Reproduce word for word the part of the listing below that starts with the line containing "Delete row 170" and runs through the end of the listing.

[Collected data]
────────────────────

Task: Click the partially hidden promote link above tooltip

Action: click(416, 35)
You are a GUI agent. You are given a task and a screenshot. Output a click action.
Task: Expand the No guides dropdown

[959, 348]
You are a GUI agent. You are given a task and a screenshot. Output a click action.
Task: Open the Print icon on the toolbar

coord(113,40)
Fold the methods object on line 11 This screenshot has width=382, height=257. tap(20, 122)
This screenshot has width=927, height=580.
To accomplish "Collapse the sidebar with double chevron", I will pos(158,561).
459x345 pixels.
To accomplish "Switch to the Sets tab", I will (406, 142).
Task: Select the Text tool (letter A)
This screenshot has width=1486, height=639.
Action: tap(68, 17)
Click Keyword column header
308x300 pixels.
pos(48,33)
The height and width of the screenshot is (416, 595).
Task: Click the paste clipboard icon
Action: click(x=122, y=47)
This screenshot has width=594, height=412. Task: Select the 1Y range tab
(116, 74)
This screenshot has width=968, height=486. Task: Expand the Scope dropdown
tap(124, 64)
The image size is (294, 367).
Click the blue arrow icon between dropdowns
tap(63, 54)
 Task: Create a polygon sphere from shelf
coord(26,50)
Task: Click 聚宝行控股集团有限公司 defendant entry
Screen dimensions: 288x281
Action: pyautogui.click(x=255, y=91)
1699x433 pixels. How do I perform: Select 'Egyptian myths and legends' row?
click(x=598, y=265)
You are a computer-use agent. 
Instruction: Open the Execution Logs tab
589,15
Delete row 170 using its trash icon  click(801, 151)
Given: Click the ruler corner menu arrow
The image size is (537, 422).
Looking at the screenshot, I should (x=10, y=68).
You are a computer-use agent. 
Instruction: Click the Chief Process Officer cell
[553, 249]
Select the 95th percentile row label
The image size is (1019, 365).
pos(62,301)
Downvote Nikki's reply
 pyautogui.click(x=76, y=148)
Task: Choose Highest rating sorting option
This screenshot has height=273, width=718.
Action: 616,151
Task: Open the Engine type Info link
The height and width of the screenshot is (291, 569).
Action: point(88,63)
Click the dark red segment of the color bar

────────────────────

* [IN RESPONSE]:
Delete row 170 using its trash icon  click(801, 151)
Given: Click the ruler corner menu arrow
The image size is (537, 422).
Looking at the screenshot, I should (x=10, y=68).
You are a computer-use agent. 
Instruction: Click the Chief Process Officer cell
[553, 249]
Select the 95th percentile row label
The image size is (1019, 365).
pos(62,301)
Downvote Nikki's reply
 pyautogui.click(x=76, y=148)
Task: Choose Highest rating sorting option
This screenshot has height=273, width=718.
Action: 616,151
Task: Open the Engine type Info link
The height and width of the screenshot is (291, 569).
Action: point(88,63)
Click the dark red segment of the color bar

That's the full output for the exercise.